Tarefa
Transcreva sem nenhuma alteração o trecho do texto sobre hemorragia pós-parto que vai de "A suspeita diagnóstica" a "histopatológico da placenta.".

Texto fornecido
____________________
INTRODUÇÃO
A hemorragia peri e pós-parto ainda é uma das principais e mais graves complicações puerperais, sendo a causa de quase 25% das mortes maternas, de 64% dos casos de histerectomia de urgência e de 2/3 dos casos de sangramento puerperal1. Estima-se que aproximadamente 30 a 40% das mortes decorrentes da hemorragia puerperal poderiam ter sido evitadas2. Desse modo, a alta morbimortalidade resultante do sangramento pós-parto levou à busca por técnicas menos invasivas e mais eficazes, capazes de reduzir as complicações puerperais1,3,4.
Entre as principais causas de hemorragia, destacam-se as seguintes: atonia uterina, coagulopatias, ruptura uterina e, especialmente, defeitos na implantação placentária (placenta prévia ou acreta). Houve um aumento significativo na incidência de anormalidades placentárias, em função do crescimento no número de partos cesáreas, transformando-as na principal causa de hemorragia puerperal5.
O acretismo placentário consiste na implantação incorreta da placenta na parede uterina, ultrapassando o endométrio, com possibilidade de invasão até de órgãos adjacentes. A placenta adere-se de forma anormal à decídua ou à parede uterina. Acredita-se que essa alteração decorra de uma deficiência na decidualização e de uma invasão trofoblástica além do limite normal, associadas a irregularidades na parede uterina (cicatrizes)6-8. Dessa maneira, ocorre um contato direto das vilosidades coriônicas com o miométrio, os vasos sanguíneos ou os tecidos adjacentes8,9. São fatores de risco da placenta acreta: cirurgia uterina prévia, idade materna maior que 35 anos, multiparidade e miomas submucosos6,8.
A suspeita diagnóstica é baseada em exames complementares, geralmente ultrassonografia (US) gestacional. Os achados prováveis de placenta acreta são: obliteração de espaço livre entre a placenta e o miométrio, visualização de lacunas placentárias e interrupção da interface bexiga-útero9,10. Nos casos incertos, a ressonância magnética (RM) pode ser feita11,12. O diagnóstico definitivo, no entanto, é realizado somente com o exame histopatológico da placenta.
____________________
Material fornecido
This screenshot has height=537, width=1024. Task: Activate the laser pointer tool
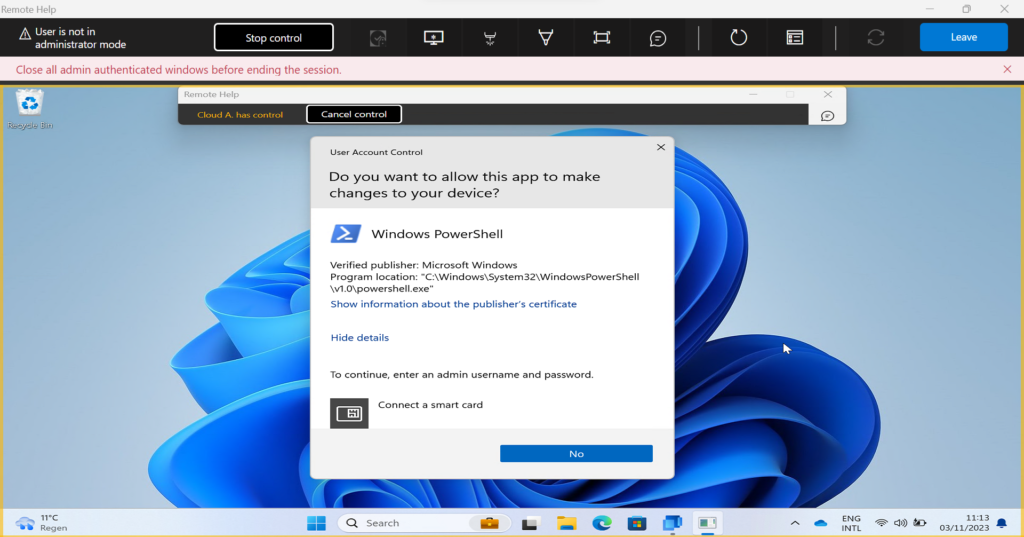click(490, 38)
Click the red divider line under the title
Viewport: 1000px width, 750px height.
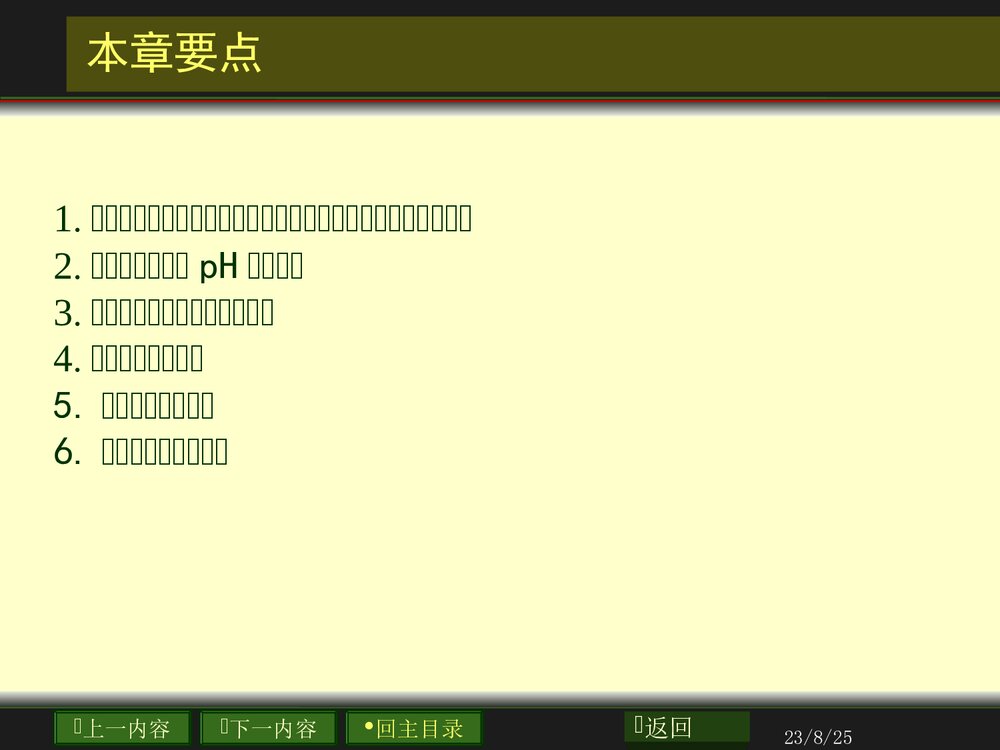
____________________
Resposta da tarefa
A suspeita diagnóstica é baseada em exames complementares, geralmente ultrassonografia (US) gestacional. Os achados prováveis de placenta acreta são: obliteração de espaço livre entre a placenta e o miométrio, visualização de lacunas placentárias e interrupção da interface bexiga-útero9,10. Nos casos incertos, a ressonância magnética (RM) pode ser feita11,12. O diagnóstico definitivo, no entanto, é realizado somente com o exame histopatológico da placenta.